Detection of persistent ctDNA after surgery or adjuvant treatment effectively identifies CRC patients with MRD who ultimately will experience recurrence without additional therapy. Accordingly, several prospective clinical trials of ctDNA-guided adjuvant therapy are currently underway to evaluate whether patients with evidence of MRD through ctDNA detection after surgery, adjuvant therapy, or both may benefit from additional or more intensive systemic therapy to reduce recurrence risk.26 In the current study, CRLM patients with ctDNA positivity who underwent 2 months of adjuvant chemotherapy had improved long-term DFS.

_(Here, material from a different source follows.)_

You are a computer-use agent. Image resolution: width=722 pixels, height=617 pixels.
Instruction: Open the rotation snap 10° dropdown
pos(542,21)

The development of several molecular techniques that allow the high-sensitivity analysis of ctDNA has sparked recent interest in pursuing the clinical role of ctDNA for MRD detection in various tumor types.27 The limited sensitivity of the ctDNA assays is an important concern, especially in the context of resected early-stage colon cancer patients whose ctDNA levels in plasma are quite low. In the series reported by Tie et al.26 and Reinert et al.21 the calculated sensitivity of a single ctDNA measurement in the immediate postoperative period was modest, at approximately 50%. Fragment size analysis, tracking of multiple mutations, serial testing, and adoption of NGS panels that enable testing for a large number of genomic and epigenetic alterations might improve assay sensitivity.28,29 Theoretically, a hybrid capture-based approach is a better choice than an amplicon-based approach for cfDNA-based liquid biopsy applications.30,31

Study Limitation

The current study had potential limitations. First, only one time point was selected (postoperative day 6). Future studies will include regular monitoring of ctDNA dynamics at various time points, including initial diagnosis, before surgery, after surgery on day 6, and after completion of adjuvant chemotherapy. Second, a comparative analysis between the J25 panel and the 624-gene panel was performed on only 25 paired samples. Ideally, the specificity of ctDNA positivity and the mutation AFs in the positive subgroup for predicting recurrence needs to be further validated by expanding the external cohort and extending the follow-up periods.

Conclusion

The current study developed the J25 panel, which has higher sensitivity and accuracy. The ctDNA-positive factor at postoperative day 6 was a sufficient and significant predictor of DFS. The J25 panel outperformed the 642-gene panel in predicting DFS performance and detected signs of recurrence earlier than classical clinical methods. Therefore, this study is expected to translate into an improved recurrence indicator for patients with CRLM.